By extracting the behaviour out into its own script, and indeed its owned tested functions, this patch opens up opportunities for ec2 image generation, and for getting us closer to being able to get started with Launchpad development without running rocketfuel-setup.
The tests are reasonably complete, in terms of logic. However, they begin to fall down at the point of actually doing stuff with Bazaar. This is mostly because I got stuck there, not able to figure out how to test that bit sanely.
For the utility to be useful, it really should have a nice command-line UI, be well-documented and provide good errors. It doesn't do that right now, and I'd appreciate it if you pushed me into making it do so, along with some specific notes.
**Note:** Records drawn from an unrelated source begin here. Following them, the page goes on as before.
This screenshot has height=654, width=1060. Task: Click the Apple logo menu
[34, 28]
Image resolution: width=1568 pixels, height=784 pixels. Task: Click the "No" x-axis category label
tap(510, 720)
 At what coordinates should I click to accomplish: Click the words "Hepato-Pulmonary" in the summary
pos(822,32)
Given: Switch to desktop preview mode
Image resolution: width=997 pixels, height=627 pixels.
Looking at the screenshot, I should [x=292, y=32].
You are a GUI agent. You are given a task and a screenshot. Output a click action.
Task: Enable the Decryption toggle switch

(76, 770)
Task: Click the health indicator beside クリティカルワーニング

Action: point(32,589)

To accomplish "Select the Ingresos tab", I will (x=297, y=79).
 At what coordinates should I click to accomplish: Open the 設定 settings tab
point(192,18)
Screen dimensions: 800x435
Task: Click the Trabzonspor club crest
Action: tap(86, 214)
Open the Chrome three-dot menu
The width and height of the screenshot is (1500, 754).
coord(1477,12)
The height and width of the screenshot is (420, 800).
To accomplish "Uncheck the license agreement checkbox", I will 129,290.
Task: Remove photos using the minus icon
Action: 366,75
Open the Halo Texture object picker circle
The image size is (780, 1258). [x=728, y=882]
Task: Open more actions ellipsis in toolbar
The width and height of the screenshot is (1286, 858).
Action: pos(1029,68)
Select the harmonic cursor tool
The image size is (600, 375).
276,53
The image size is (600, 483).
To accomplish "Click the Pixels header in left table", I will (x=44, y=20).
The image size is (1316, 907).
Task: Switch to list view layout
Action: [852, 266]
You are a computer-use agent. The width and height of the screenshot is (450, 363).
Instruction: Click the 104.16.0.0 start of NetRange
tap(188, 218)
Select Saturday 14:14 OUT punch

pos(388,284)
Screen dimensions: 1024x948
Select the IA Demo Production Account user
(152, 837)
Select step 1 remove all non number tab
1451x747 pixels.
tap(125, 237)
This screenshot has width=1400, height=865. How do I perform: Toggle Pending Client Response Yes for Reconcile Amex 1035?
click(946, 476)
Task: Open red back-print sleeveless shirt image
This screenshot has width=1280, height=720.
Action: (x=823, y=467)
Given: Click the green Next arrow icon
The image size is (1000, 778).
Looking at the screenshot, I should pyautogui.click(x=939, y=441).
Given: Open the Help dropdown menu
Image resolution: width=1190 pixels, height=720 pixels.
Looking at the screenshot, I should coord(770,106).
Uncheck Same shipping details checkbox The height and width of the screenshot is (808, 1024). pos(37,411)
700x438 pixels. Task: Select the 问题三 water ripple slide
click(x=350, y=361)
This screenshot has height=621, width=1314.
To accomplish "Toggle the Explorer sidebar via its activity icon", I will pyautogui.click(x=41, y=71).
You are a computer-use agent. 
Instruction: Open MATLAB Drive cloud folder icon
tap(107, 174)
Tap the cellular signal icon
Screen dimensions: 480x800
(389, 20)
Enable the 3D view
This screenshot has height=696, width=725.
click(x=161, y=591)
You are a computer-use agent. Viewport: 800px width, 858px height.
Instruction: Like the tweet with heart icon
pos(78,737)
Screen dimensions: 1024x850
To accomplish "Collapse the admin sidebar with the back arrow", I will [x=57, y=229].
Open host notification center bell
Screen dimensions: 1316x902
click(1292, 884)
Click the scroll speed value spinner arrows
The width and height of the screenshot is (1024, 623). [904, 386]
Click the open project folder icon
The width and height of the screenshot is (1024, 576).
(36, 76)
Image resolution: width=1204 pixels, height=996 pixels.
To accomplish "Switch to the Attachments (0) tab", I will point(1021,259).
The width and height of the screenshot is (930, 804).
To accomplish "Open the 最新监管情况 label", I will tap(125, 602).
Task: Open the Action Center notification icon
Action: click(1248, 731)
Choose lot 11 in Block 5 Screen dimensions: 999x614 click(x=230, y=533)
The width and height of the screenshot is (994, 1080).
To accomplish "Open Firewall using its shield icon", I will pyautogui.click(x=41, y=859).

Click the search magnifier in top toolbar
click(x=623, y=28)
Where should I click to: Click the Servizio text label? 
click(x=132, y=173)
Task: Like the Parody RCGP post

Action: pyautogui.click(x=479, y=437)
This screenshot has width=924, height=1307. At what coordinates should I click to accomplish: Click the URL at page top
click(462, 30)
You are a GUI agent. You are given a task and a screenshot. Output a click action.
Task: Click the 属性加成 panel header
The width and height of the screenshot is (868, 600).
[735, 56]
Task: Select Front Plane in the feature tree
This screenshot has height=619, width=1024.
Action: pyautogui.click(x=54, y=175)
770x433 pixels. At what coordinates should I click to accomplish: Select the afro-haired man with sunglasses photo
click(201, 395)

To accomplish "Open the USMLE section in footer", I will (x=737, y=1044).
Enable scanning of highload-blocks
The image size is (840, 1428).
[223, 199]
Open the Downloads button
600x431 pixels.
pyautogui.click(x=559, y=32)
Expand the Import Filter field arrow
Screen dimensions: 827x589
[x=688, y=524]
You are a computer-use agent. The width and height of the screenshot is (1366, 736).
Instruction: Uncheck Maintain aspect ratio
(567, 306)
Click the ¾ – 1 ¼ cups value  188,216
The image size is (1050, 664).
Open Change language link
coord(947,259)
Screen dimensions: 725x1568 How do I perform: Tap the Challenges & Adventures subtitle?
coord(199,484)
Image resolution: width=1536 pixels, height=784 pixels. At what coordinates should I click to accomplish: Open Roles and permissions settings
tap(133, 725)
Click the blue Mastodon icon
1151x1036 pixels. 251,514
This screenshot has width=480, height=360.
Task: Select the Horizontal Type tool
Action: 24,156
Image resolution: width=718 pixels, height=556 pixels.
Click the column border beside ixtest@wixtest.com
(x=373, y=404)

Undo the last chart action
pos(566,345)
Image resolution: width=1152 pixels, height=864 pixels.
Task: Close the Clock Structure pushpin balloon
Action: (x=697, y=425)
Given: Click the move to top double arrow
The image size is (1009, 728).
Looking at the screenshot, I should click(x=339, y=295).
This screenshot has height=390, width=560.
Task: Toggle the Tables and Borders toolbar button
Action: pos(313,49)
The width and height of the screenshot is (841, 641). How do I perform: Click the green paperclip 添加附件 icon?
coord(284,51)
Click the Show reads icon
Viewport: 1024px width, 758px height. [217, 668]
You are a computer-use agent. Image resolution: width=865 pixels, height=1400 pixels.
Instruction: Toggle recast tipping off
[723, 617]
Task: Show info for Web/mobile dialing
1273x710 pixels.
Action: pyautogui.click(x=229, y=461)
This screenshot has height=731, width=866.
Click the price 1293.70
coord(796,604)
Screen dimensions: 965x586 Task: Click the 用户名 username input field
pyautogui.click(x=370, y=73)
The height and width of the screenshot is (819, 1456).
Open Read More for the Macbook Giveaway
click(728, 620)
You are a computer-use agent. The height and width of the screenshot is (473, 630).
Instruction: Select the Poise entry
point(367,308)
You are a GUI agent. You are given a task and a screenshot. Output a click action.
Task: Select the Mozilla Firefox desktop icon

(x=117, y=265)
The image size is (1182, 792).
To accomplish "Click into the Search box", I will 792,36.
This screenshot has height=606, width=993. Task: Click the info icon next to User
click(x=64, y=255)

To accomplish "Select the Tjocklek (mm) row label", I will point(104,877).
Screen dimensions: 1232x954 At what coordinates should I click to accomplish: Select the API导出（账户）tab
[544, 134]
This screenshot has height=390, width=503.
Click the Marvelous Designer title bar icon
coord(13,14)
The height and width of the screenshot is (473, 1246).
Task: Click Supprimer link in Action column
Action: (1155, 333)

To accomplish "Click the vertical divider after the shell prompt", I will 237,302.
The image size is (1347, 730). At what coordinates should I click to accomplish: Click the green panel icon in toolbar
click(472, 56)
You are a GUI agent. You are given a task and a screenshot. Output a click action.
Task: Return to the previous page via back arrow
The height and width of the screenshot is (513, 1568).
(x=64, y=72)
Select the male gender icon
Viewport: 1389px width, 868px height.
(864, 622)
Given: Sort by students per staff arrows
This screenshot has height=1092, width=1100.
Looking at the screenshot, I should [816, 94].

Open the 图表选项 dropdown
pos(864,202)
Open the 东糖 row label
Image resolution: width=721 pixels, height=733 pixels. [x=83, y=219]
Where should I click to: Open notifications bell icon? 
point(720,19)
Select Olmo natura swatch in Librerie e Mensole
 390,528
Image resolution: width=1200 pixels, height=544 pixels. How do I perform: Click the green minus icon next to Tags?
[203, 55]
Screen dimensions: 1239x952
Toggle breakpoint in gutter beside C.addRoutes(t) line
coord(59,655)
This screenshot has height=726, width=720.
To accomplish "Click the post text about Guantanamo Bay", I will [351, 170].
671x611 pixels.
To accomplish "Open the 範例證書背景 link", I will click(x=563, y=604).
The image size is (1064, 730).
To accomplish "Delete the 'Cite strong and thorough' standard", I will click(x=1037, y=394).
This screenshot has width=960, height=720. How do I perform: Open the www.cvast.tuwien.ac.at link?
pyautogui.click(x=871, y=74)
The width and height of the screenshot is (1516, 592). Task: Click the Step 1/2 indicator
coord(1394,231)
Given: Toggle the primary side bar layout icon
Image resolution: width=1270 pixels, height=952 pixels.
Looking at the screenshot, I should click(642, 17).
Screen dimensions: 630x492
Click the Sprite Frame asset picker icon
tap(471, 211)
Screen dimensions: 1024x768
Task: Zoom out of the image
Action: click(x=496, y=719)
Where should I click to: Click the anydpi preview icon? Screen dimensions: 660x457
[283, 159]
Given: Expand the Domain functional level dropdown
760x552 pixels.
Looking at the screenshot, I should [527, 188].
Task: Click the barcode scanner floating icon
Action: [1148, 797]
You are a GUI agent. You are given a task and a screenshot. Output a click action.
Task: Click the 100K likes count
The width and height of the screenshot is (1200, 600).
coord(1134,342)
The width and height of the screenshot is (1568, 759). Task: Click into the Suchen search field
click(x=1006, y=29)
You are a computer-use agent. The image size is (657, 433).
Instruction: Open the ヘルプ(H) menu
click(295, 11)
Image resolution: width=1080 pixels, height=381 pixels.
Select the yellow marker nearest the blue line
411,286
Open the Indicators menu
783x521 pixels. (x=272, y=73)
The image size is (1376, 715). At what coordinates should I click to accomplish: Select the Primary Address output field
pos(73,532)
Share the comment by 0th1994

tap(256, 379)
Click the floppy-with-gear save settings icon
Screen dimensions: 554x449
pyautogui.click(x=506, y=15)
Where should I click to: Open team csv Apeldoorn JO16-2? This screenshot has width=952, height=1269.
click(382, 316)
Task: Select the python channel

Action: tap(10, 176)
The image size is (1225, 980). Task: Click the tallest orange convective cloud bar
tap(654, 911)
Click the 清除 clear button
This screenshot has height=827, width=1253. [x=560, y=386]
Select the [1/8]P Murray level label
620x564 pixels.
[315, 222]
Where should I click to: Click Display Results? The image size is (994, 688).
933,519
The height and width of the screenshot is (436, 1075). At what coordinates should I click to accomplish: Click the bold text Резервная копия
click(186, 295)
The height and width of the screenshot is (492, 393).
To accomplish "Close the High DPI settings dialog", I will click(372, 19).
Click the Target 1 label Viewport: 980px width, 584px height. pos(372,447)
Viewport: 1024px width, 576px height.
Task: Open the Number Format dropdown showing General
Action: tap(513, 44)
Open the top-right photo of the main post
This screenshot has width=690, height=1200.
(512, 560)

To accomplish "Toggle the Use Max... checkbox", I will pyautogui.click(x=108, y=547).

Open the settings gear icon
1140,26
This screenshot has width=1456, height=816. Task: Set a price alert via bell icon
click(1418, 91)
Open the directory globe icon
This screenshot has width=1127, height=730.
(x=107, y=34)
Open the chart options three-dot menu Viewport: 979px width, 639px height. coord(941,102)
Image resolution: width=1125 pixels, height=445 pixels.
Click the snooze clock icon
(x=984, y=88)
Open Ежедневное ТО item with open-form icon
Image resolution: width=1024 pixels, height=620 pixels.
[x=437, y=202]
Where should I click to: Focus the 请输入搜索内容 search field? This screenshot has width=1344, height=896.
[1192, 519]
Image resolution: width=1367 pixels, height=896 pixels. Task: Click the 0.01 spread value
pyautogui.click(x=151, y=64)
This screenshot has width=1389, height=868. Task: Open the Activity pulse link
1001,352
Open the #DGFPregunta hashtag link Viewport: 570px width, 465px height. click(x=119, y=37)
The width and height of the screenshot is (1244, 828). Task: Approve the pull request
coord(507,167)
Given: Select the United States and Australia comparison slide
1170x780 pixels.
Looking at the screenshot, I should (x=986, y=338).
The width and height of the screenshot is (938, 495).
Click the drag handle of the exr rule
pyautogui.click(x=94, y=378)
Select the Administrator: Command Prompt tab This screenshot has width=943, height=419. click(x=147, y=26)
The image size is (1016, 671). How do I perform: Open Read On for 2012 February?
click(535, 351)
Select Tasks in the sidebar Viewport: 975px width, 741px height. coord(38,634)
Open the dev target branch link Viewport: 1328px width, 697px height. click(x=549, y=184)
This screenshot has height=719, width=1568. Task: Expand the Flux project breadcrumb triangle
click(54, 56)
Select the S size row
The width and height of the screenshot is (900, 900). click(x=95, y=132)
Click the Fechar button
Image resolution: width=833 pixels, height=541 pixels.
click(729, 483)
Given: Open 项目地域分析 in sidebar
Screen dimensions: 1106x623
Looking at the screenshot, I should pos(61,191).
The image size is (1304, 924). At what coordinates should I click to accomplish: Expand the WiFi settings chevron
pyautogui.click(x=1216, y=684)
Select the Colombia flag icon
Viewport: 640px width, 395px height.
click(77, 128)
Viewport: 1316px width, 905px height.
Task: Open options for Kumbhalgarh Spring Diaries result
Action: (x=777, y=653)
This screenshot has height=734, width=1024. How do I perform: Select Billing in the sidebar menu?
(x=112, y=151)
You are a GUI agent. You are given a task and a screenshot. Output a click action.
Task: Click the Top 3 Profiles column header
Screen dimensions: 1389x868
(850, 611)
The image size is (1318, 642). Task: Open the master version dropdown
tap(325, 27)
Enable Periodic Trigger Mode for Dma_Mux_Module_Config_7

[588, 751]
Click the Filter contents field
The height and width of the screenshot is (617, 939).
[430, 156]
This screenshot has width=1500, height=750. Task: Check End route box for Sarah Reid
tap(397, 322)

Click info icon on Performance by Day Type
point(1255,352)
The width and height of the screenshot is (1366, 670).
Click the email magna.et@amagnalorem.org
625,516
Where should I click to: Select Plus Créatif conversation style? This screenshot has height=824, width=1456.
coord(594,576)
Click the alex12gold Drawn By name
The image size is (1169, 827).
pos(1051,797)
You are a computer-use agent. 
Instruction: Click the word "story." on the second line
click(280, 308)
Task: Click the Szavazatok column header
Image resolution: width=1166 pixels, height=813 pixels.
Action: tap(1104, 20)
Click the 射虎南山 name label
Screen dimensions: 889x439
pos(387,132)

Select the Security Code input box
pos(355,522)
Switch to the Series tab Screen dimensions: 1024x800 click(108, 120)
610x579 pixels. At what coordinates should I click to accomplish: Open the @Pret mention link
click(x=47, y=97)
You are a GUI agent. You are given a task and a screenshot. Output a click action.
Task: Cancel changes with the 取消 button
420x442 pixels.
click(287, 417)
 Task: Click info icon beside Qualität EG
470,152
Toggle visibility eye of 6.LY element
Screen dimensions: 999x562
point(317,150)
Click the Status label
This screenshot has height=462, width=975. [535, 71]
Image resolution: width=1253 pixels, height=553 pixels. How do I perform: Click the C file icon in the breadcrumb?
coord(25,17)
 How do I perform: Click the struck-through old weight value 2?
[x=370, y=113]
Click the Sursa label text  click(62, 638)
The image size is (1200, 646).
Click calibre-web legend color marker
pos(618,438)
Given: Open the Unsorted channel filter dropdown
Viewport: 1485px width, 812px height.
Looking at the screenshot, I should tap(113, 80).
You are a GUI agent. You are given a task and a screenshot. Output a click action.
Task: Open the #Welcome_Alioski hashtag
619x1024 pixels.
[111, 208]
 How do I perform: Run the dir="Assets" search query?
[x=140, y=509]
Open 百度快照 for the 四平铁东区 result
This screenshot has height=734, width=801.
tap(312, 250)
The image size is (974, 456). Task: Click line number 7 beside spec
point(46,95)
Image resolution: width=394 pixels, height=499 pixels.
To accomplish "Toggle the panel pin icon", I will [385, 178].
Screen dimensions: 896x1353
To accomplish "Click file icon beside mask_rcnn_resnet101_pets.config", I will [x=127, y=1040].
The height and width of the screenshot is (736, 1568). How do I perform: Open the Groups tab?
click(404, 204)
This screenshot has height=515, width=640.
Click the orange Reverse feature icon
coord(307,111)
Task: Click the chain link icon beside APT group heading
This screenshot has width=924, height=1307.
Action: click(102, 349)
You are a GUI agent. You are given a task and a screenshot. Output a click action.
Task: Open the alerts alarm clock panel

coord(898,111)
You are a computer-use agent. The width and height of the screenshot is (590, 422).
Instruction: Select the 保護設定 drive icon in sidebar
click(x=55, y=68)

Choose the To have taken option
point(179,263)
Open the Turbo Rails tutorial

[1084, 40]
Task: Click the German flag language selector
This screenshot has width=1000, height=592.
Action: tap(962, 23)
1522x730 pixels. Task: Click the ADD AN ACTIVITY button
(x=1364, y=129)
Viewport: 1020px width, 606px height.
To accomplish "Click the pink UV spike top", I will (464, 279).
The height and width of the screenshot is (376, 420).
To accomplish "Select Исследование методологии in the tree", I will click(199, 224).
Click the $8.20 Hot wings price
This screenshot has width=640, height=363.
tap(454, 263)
One interesting thing about this branch is the way it makes a new top-level package called 'devutils'. It adds this package to the bin/test template so we can actually run the tests ("./bin/test -cvv devutils", btw). The script itself is put in utilities/ and deliberately kept as empty as possible.
The script takes about 2m to run when there's nothing to actually do. rsync takes about 12s to do the same. Although I have no way of actually measuring this, I'm confident that the script will be faster than rsync when there actually are updates. I don't really know where that extra 6s per branch is going.
There are two things I can think of to take this work further. One is to have the script be symlink-aware, so that it can be run on the sourcecode/ directory of a branch, but actually make new branches in the _real_ sourcecode directory. The second is to have rocketfuel-get use this script.
That's about all I can think of. Your opinions are greatly valued.
jml